Timmy. Johnny. Spike. Vorthos. Melvin.

The player psychographics represent an interesting way to think about how different people approach Magic. We’ve all lost to Spike, had an epic game with Timmy, and been in awe of Johnny’s combo. Many players I know have embraced their psychographic, using their identity as a way to narrow in on what they enjoy most about the game.

But while knowing someone’s player psychographic is somewhat helpful during a trading session, I believe that each player has something even more valuable to think about: a trading psychographic.

While your trading psychographic is related to your player psychographic, it can often be quite different. And identifying each trader by their psychographic will give you an edge in knowing how to best make a deal with them.

Let’s spend this week exploring the different trader psychographics that I’ve identified. How many more can you think of?


I’m sure you’ve seen plenty of Gordons at GPs and prereleases over the years, sporting multiple tiered binders and boxes full of juicy staples. He’s the first one to pull out his cards, and the last one to put them away.

Gordon has little to no attachment to his cards. To him, they are all a means to an end. All are expendable for the right price…oh, and there’s always a right price. Why?

Gordon trades in order to gain value.

If you’re reading this article, you’re probably a Gordon, too.

The Two Gordons

Uber Gordon will always seek out the highest value trade he can without thought of consequence. If a ten-year-old opens a foil Koth, Uber Gordon will have no qualms giving him a playset of Orggs for it. After all, four-for-one is always a good deal, right?

Moderate Gordon is always on the lookout for value, but tends to be more fair and ethical about his trades. This is the guy who is most likely to attempt to use their trading partner’s values as a way to find cards they undervalue and grind for profit.

Moderate Gordon will often see the value in taking the occasional loss and sometimes throwing in more than he has to, but that doesn’t mean he won’t lie in bed that night and wonder if he couldn’t have gotten a little more out of that one deal right before round three.

How to Trade with Gordon

First off, do not attempt to trade with Uber Gordon.

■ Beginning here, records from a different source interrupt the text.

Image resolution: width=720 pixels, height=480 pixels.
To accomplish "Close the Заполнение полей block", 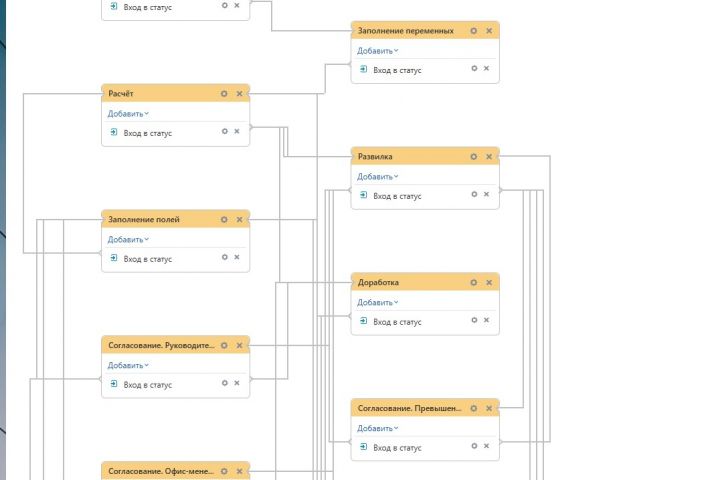I will coord(239,219).
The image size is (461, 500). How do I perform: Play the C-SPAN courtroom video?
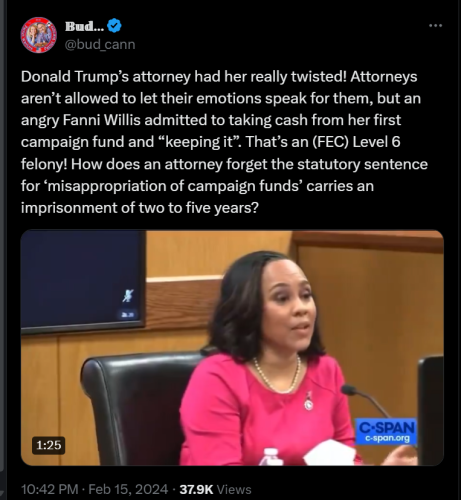[232, 348]
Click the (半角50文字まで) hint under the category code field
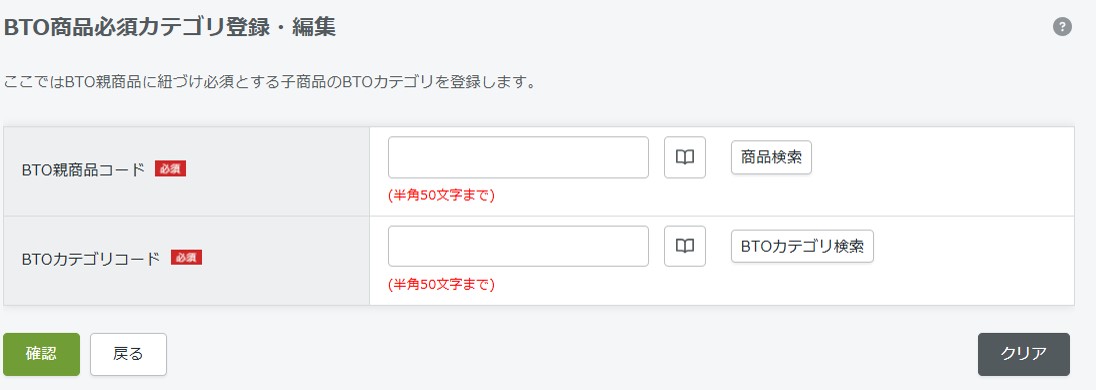This screenshot has width=1096, height=390. [x=441, y=284]
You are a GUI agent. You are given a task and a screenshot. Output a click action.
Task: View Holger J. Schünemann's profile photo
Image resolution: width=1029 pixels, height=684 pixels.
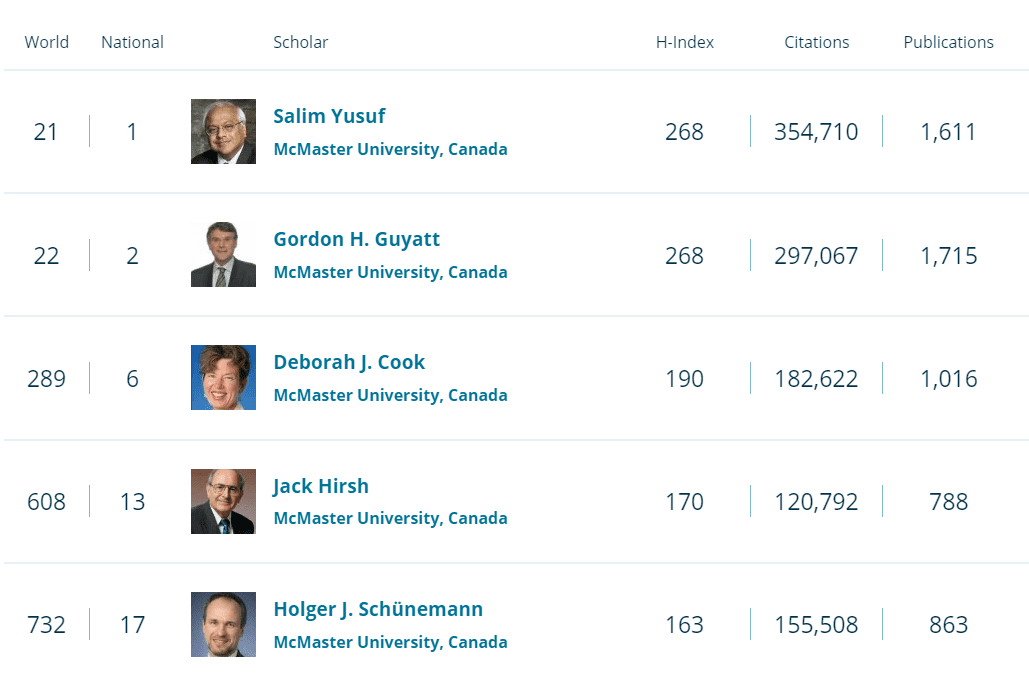[x=222, y=624]
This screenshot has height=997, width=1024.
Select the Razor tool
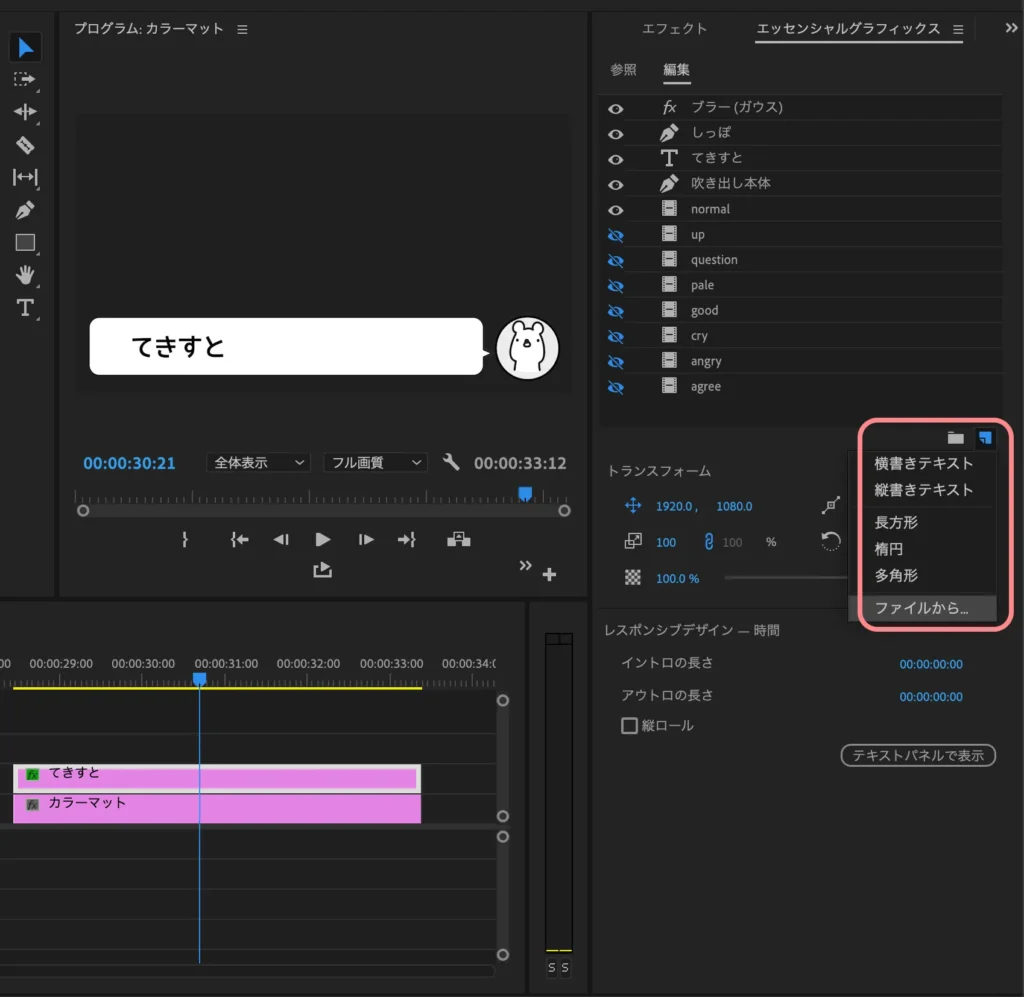point(25,145)
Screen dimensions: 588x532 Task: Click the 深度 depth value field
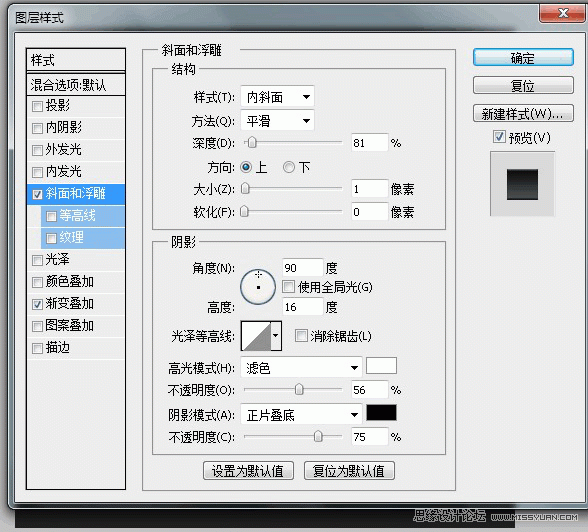tap(369, 142)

He’s the jerk that gives our community a bad name, and once he realizes that he can’t fleece you, he isn’t likely to give you a fair deal anyway.

Moderate Gordon, on the other hand, is one of the best people to trade with. All you have to do is let him gain value!

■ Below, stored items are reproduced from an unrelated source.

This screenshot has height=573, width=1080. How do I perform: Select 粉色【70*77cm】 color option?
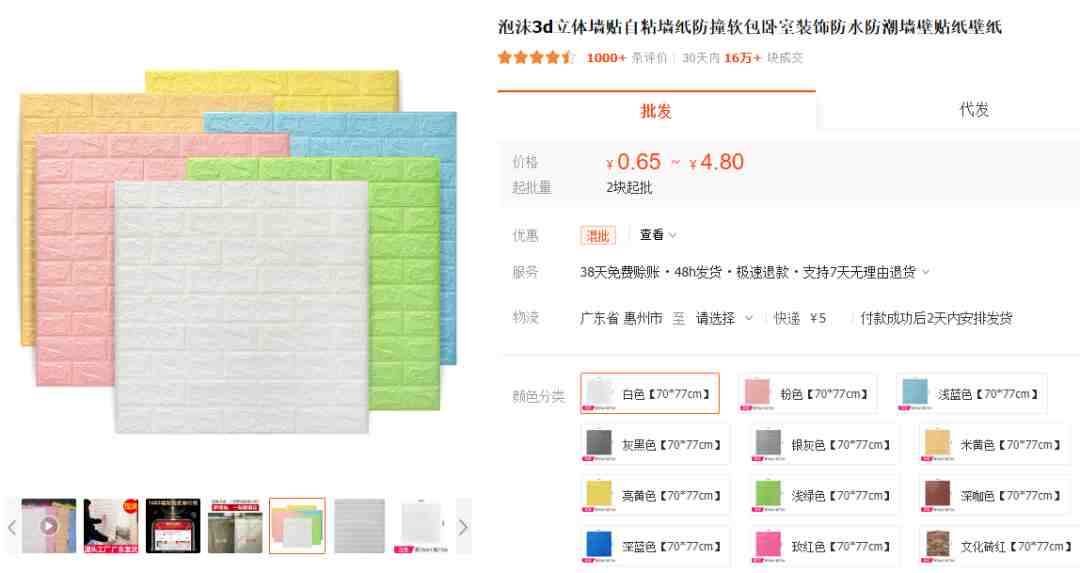tap(807, 393)
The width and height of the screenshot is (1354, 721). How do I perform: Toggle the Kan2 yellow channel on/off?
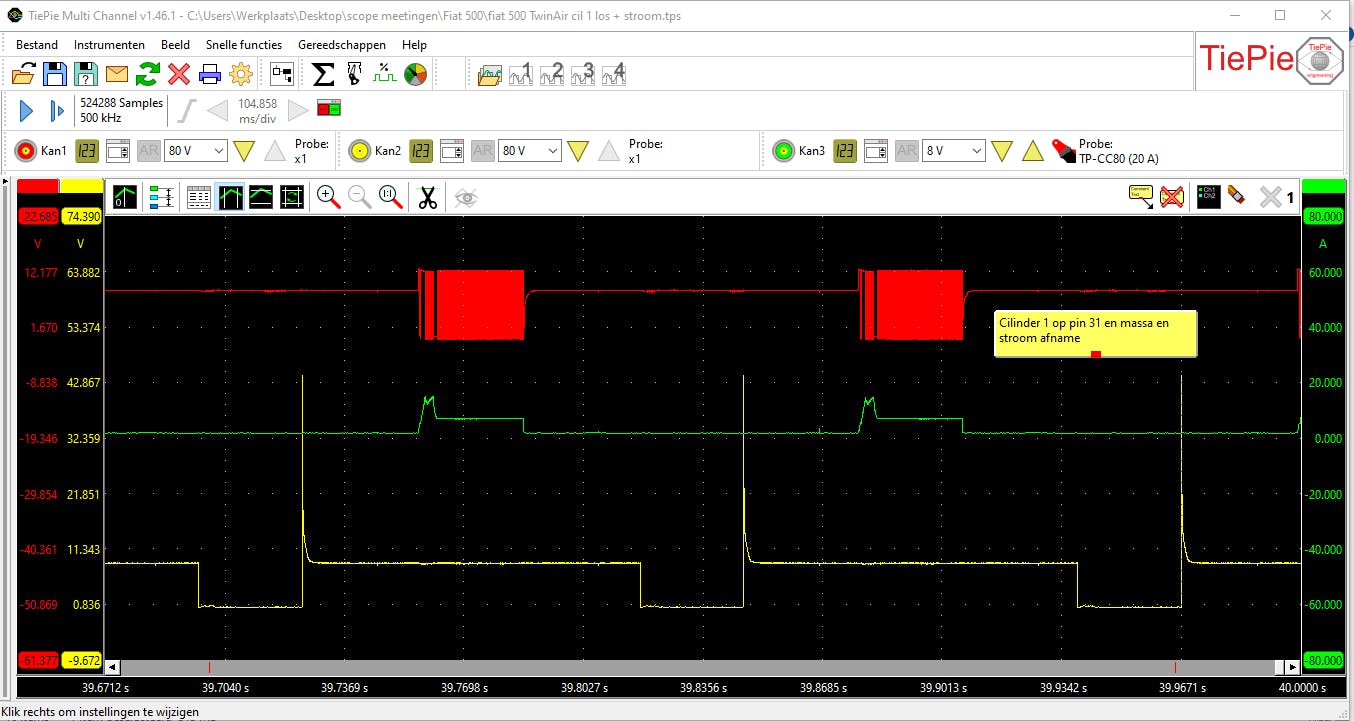tap(359, 151)
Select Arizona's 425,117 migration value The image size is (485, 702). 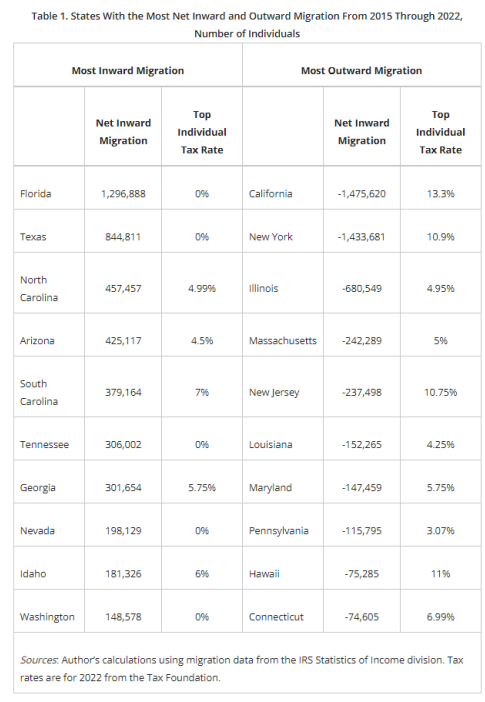click(x=123, y=341)
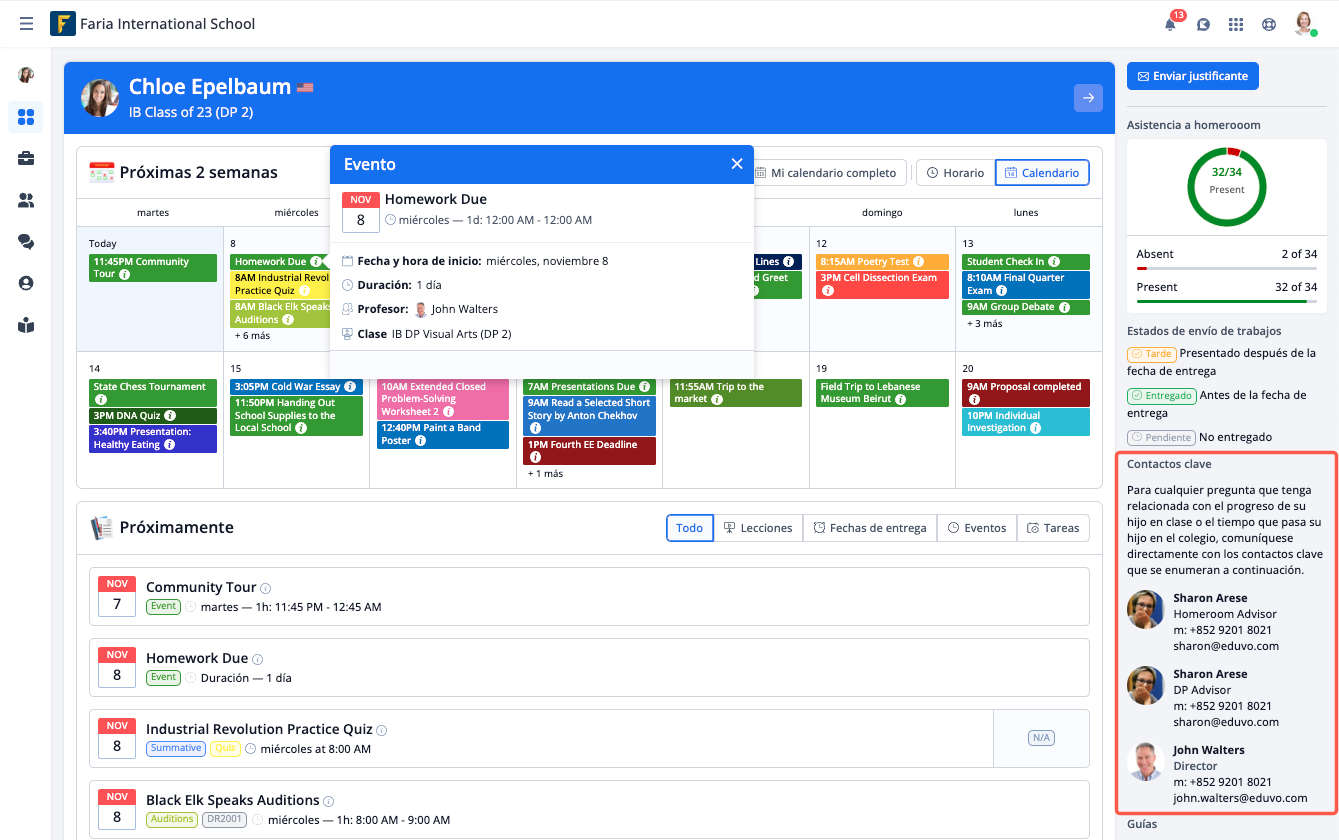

The best way to win a trade with Moderate Gordon is to make sure he ends up on top financially while you gain value in other ways. Often, this gives you an excellent chance to “cash in” some of your money rares that have been sitting in your book for months with no takers. When I trade with fellow Gordons, I often look to snag interesting foils, low-end standard staples, and EDH cards at MagicTraders (or less) prices. By giving him a healthy 10%-20% gain in value, I can turn a pile of snoozer cards into liquidity and everyone ends up a winner.

Trading with multiple Moderate Gordons from other stores is one of the best reasons to attend a large event. This allows you to make huge deals where both parties end up getting cards that trade at a premium in their own stores.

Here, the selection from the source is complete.